Graduates of Columbia’s program will know. Its courses—a melange of applied business and law classes, coupled with specialized management training—are focused. To create the curriculum, experts ranging from specialists in sports law to actual operations managers were consulted, “so you end up with a nice blend of the academic and also the very practical.”

But, practically speaking, will the program produce results? “Having top-flight instructors is key,” Joel Brockner admitted, “as is having top-flight fellow students who provide lots of insight, future networks, and sources of support.” Sure, but with the program starting fresh, alumni contacts are sparse at best, and developing job placement tactics is a big project. “This is the toughest thing,” Rubin said. “We can’t guarantee people jobs.”

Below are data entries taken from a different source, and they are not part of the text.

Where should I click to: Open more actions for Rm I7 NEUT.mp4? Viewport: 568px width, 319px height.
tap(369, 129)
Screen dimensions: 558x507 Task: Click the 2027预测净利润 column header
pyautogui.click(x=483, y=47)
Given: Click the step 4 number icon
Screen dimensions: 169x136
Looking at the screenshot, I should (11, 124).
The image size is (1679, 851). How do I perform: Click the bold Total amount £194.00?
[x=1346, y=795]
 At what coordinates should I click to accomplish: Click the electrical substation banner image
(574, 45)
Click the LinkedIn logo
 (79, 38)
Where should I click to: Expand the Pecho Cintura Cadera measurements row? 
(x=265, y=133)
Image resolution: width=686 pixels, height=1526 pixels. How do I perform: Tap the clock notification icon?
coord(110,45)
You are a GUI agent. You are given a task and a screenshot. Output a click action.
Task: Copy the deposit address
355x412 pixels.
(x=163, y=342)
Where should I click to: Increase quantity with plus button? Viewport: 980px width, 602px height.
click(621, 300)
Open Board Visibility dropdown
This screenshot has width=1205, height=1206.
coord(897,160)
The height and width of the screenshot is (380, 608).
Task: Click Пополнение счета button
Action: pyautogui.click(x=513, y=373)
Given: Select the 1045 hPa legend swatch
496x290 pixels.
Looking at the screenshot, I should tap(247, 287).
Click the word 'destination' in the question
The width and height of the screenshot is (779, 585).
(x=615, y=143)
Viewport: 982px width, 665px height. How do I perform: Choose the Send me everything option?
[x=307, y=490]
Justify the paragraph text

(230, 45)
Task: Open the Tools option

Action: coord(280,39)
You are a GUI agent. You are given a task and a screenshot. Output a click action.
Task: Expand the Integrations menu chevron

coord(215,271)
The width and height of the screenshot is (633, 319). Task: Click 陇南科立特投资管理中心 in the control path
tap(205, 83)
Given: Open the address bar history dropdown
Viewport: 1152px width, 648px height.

“I think one of the great kind of lies that goes on,” Rubin revealed, “is that the sports management degree is a way to become an agent—people who don’t have connections, aren’t in the business, don’t have a family that’s working with it.” But in reality, he continued, “sports management is much more geared towards people who want management style positions—you’re equipment manger, you’re a person who’s going to be operations manager for the Cyclones out in Brooklyn.”

I must admit I was skeptical when, while perusing the course catalogue, I came upon “Socio-Historical Foundations of American Sport.” An operations manager needs that course? Surely this was academia at its most gratuitous: space filler for the second-semester senior, not part of a tight, specialized training sequence.

Rubin didn’t stammer. “The idea of that course is basically to make people conversant and knowledgeable about sports. You have people who come into the industry who are football fans, but their first job might be in women’s golf. So the idea is to actually—again it’s very old-school in some ways—teach them a lot about sports and their history, and how they evolved.”

This is a tad misleading. “Foundations” is in no way a greatest hits of sports trivia. Taught by Peter Levine, a retired Michigan State professor and, according to Rubin, “one of the four or five top sports historians,” the course is somewhere between a survey lecture and a topical seminar. The ominous words in the syllabus, “These books will be read in their entirety,” tops a list of 13 volumes. These are not athlete bios, but real academic texts; the first week alone requires six textbook chapters, in addition to 230 pages from The Manly Art: Bare Knuckle Prize Fighting in Nineteenth Century America. Grades are based on class participation, take-home exams, and a final research paper. In other words: an average liberal arts class.

This is Levine’s intent. “I am not interested in pointing the class to any specific matters regarding careers,” he told me. “My concern is to give students the opportunity to explore fundamental issues and questions that place sport as a significant social, cultural, political and economic institution of American life.” One of the two-and-a-half hour sessions on boxing found that a casual rapport had already developed between Levine and his tiny class—two women and twelve men, lots of baseball caps and ties. “When was John L. Sullivan born?” Levine began. He then launched into a semi-lecture, semi-discussion on the cult of masculinity in the nineteenth century, the shift in sports values during the era of their commercialization, and their modern parallels.

Regarding quality, Rubin agrees. “If I could duplicate this class every term, we would have a fabulous program,” he told me. “We would have, you know, a school of sports.” Tell it to the football team.